Homburg. Wer häufig mit der Bahn nach Homburg fährt, dem wird eine Veränderung im Bahnhofsbereich ins Auge fallen: Das rund 500 Meter lange Stück vom ehemaligen Bahngleis eins entlang der Güterbahnhofstraße bis zum ehemaligen Jugendzentrum diente lange Jahre als "wilde Mülldeponie". Seit einigen Tagen ist das nicht mehr der Fall, der Bereich an dem seit langen Jahren still gelegten Gleis wurde sorgfältig von jeglichem Müll befreit. "Schuld" daran im besten Sinne ist der Homburger Thomas Baier. In Eigeninitiative hat der 48-jährige Kaufmann sich 20 Stunden Zeit genommen, und die Reinigung allein durchgeführt. Und das aus einem einfachen Grund, wie er im Gespräch mit der SZ erzählte: "Kommt man mit dem Zug aus Saarbrücken, blickte man bisher auf eine regelrechte Mülldeponie. Ich habe mir gesagt, der Bahnhof ist die Visitenkarte der Stadt, der Müll muss weg." Gesagt, getan: Baier sah zwei Möglichkeiten: Auf dem bei der Bahn komplizierten Dienstweg die Genehmigung besorgen, das Gelände zu betreten - oder es einfach zu machen. Er entschied sich für Letzteres. Unterstützung gab's aus zwei offiziellen Quellen: "Die netten Herren der Außenstelle Homburg des Ladungsverkehrs der Bahn haben mich mit entsprechender Jacke und Kappe versorgt, und der Beigeordnete Rüdiger Schneidewind, den ich über meine Aktion informiert hatte, sorgte über den Baubetriebshof dafür, dass mir Greifzange und Säcke zur Verfügung gestellt wurden", so Baier.

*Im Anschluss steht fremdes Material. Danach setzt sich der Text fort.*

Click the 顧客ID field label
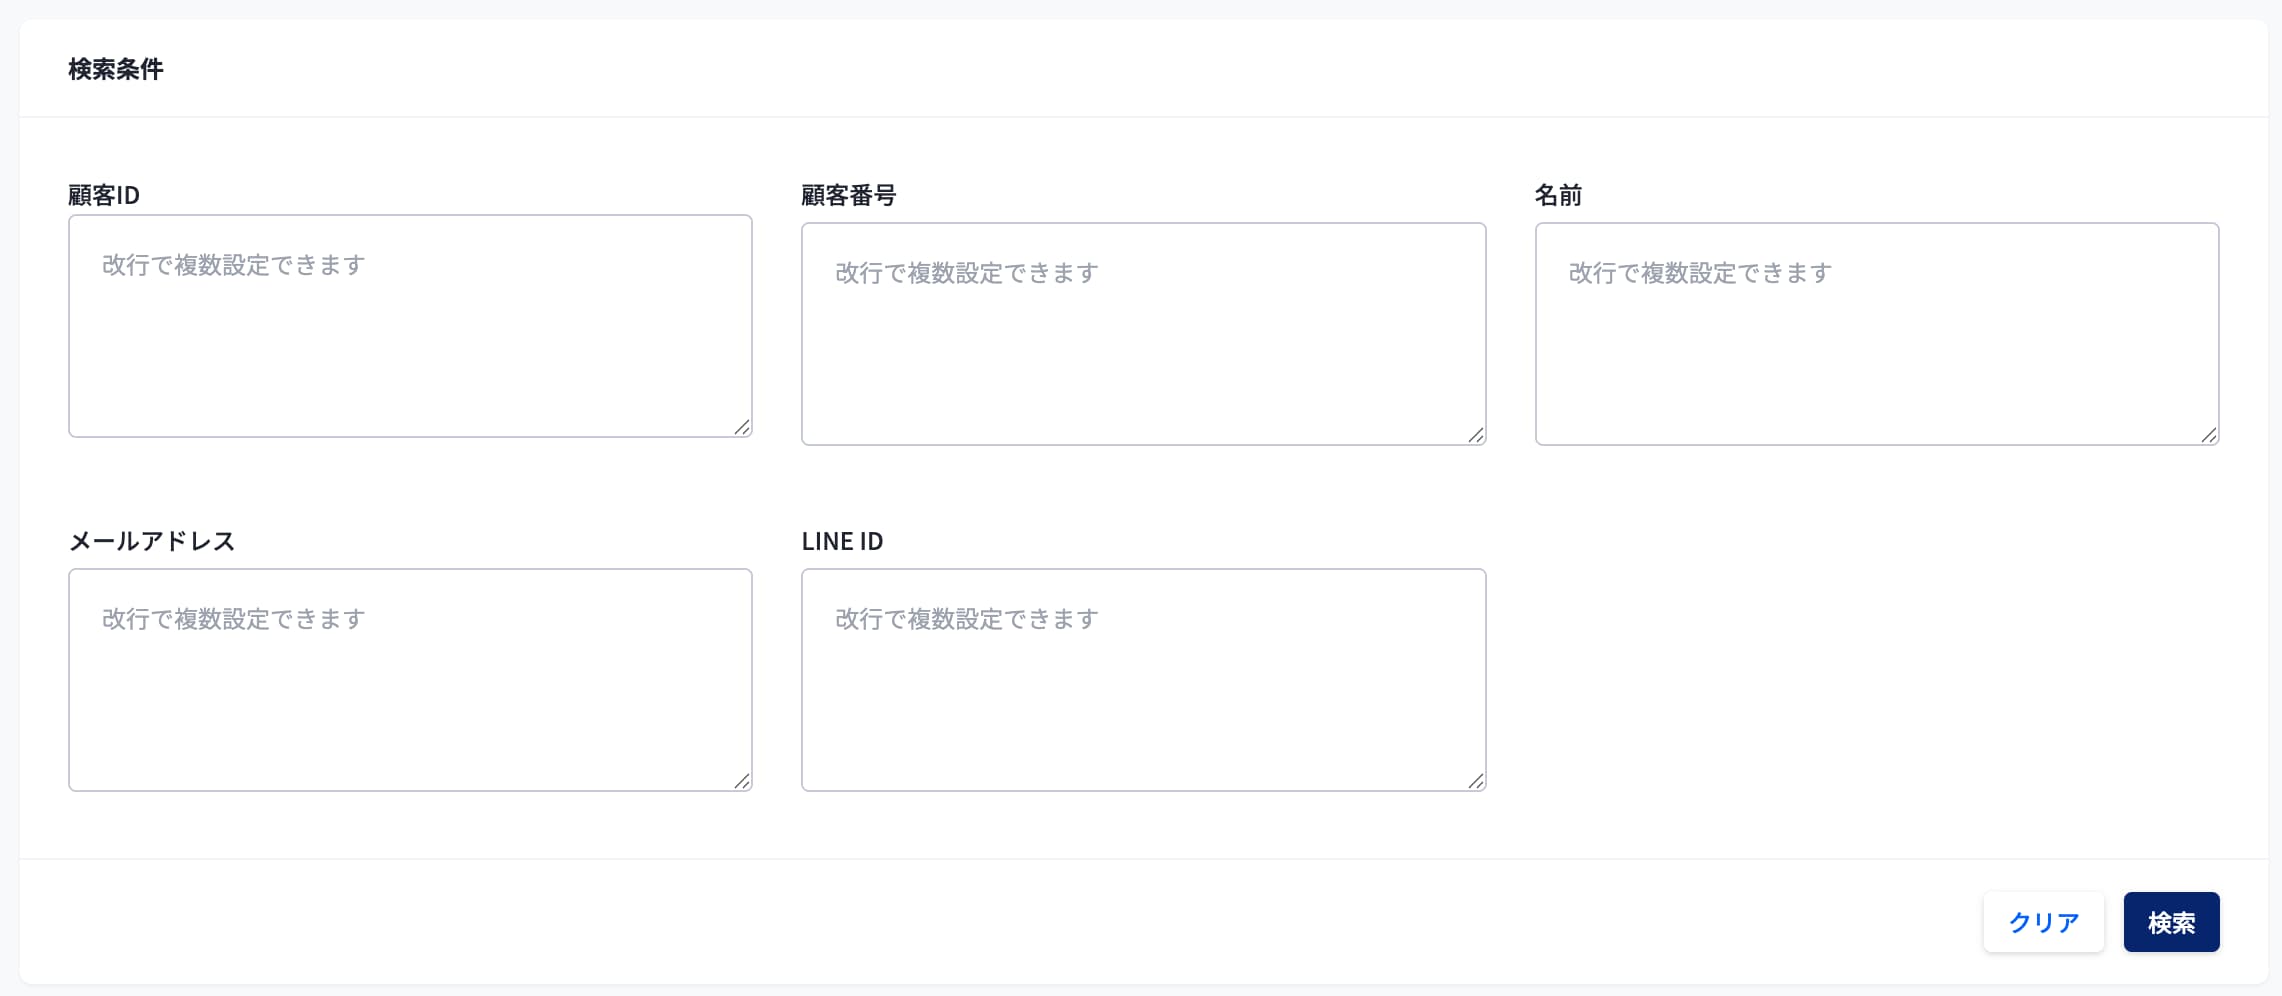Image resolution: width=2282 pixels, height=996 pixels. point(104,195)
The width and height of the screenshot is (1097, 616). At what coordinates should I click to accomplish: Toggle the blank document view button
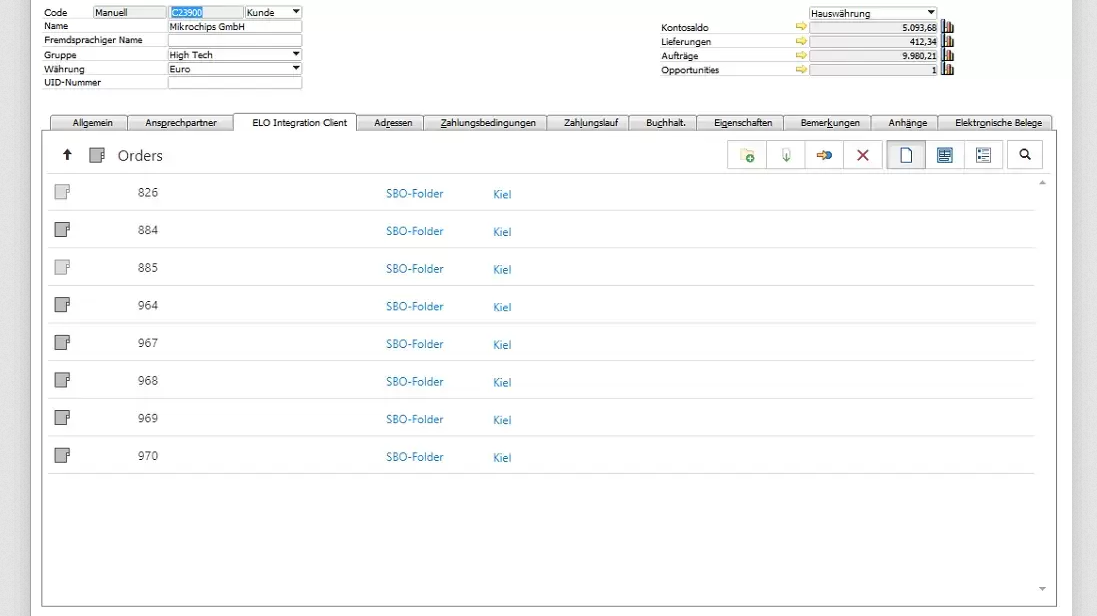tap(906, 155)
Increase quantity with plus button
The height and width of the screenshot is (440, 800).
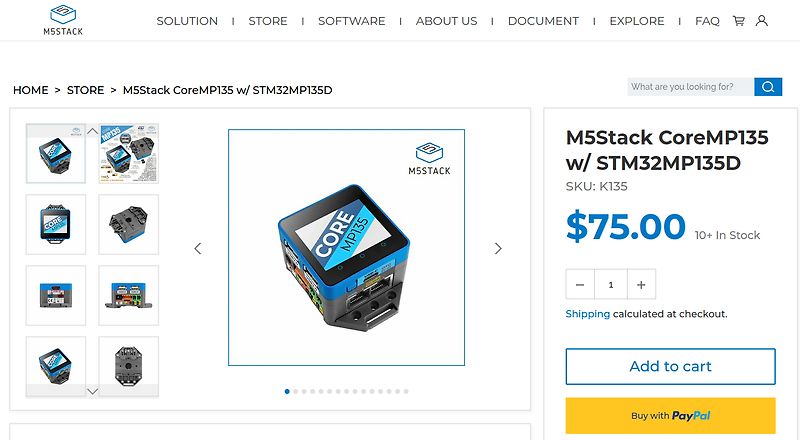tap(641, 285)
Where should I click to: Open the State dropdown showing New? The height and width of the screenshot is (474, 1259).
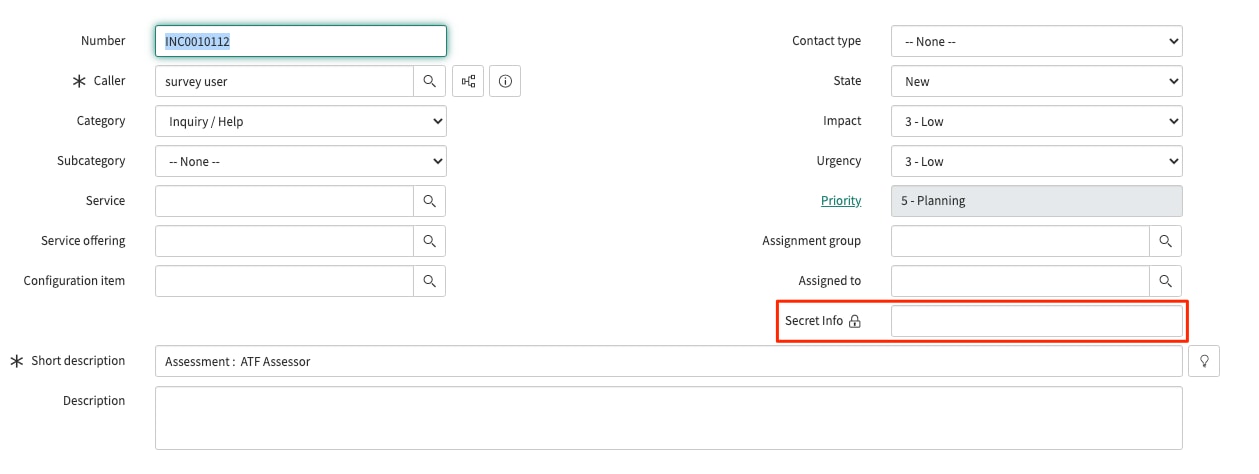click(x=1037, y=81)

Per städtischem Container wurde die stattliche Müll-Beute, darunter Fernseher, ein Fahrrad, Matratzen, ein Stuhl und hunderte Zigarettenschachteln, Flachmänner und Plastik-Getränkepackungen, abtransportiert. Alle vier bis sechs Wochen etwa will Baier, der mit zwei Freunden die Webseite www.bahnhof-homburg.de betreibt, die Strecke künftig abgehen, damit sie sauber bleibt. Sein nächstes Ziel ist klar: "Ich will mich mit der Bahn in Verbindung setzen, damit entlang der Strecke, wo die Autos parken, alle paar Meter ein Papierkorb angebracht wird, die die Stadt dann leeren könnte."